SUARA CIREBON – Setelah sempat menjadi perbincangan di masyarakat, Lembaga Bahtsul Masail (LBM) Pengurus Wilayah Nahdlatul Ulama (PWNU) Provinsi Jawa Barat (Jabar) memutuskan ekspor pasir laut haram berdasarkan tinjauan fikih.
Sekretaris LBM PWNU Jabar, Kiai Afif Yahya Aziz menjelaskan, dalam Peraturan Pemerintah (PP) Nomor 26 Tahun 2023 tentang Pengelolaan Hasil Sedimentasi di Laut disebut, salah satu hal yang bisa dieksplorasi termasuk diekspor adalah pasir laut.
Hal itu memicu polemik di masyarakat, sehingga LBM PWNU Jawa Barat memutuskan berkumpul untuk membahas hal tersebut di Pondok Pesantren Al-Azhar Miftahul Huda Citangkolo, Kota Banjar, belum lama ini.
“Peraturan baru ini juga dinilai membuka ruang bagi perusahaan untuk mengekspor pasir laut ke luar negeri, jika kebutuhan dalam negeri terpenuhi. Dengan terbitnya aturan yang memunculkan polemik di masyarakat tersebut, LBM PWNU Jabar Zona 5 yang meliputi Kabupaten Garut, Kabupaten Tasikmalaya, Kota Ciamis, Kabupaten Pangandaran, Kota Banjar menggelar bahtsul masail mengenai hal itu,” ujar Kiai Afif Yahya Aziz, Rabu, 2 Agustus 2023.
Salah satu pertanyaan yang muncul dan dibahas dalam bahtsul masail, kata Afif, yakni bagaimana hukum pemerintah mengelola sedimentasi di laut sesuai PP Nomor 26 tahun 2023 yang menurut sebagian pihak berpotensi menimbulkan mudarat sebagaimana dalam deskripsi.
“Jawabannya, pengelolaan pemerintah pada sedimentasi di laut untuk keperluan ekspor luar negeri adalah haram. Sedangkan pengelolaan pemerintah untuk keperluan dalam negeri, hukumnya diperbolehkan dengan syarat berasaskan pada kemaslahatan umat,” ujar kiai asal Kabupaten Cirebon ini.

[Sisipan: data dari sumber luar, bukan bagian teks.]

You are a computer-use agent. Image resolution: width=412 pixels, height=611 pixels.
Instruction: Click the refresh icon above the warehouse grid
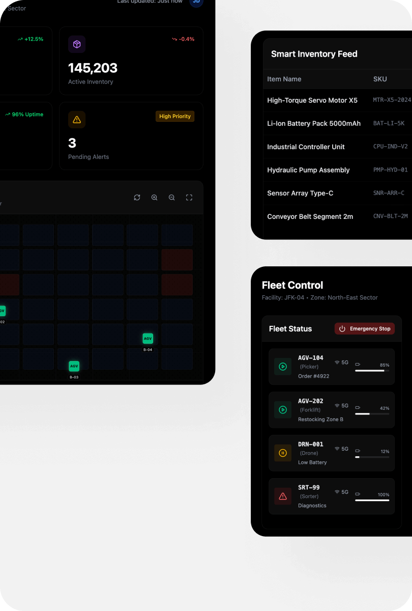point(137,197)
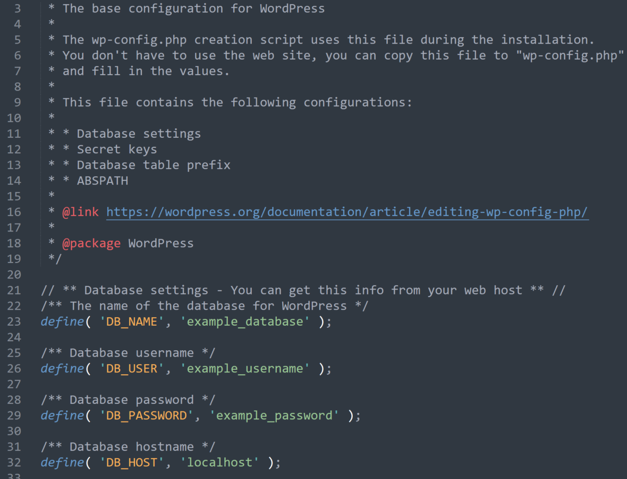Place cursor in 'example_database' string
627x479 pixels.
point(245,321)
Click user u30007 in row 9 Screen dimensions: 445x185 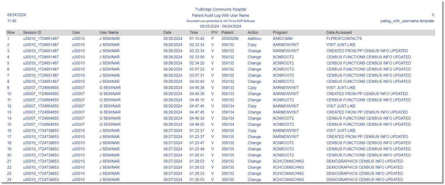(x=78, y=87)
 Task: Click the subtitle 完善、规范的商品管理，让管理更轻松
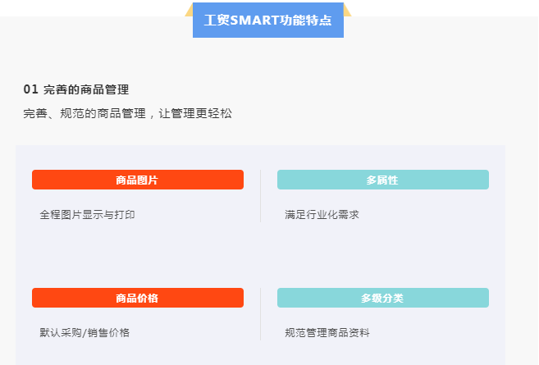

Afif mencontohkan, seperti pembersihan penumpukan sedimentasi di laut yang menghalangi lalu lintas kapal laut di tepi pantai, sebagai bahan material infrastruktur pemerintah, perluasan area dermaga laut dan pelabuhan, dan dilakukan di lokasi yang jauh dari pemukiman warga.
“Jika pengelolaan sedimentasi yang berefek mudarat, maka hukumnya haram, seperti perusakan ekosistem laut, meningkatkan abrasi dan erosi laut, efek banjir pada warga pesisir, hilangnya kepulauan dan lain-lain,” ungkapnya.
Pertanyaan lainnya dalam bahtsul masail itu, kata dia, yakni, jika ditinjau dari analisa fikih, sebenarnya siapakah pihak yang paling berhak atas pengelolaan sedimentasi di laut? Dan bagaimana batasannya?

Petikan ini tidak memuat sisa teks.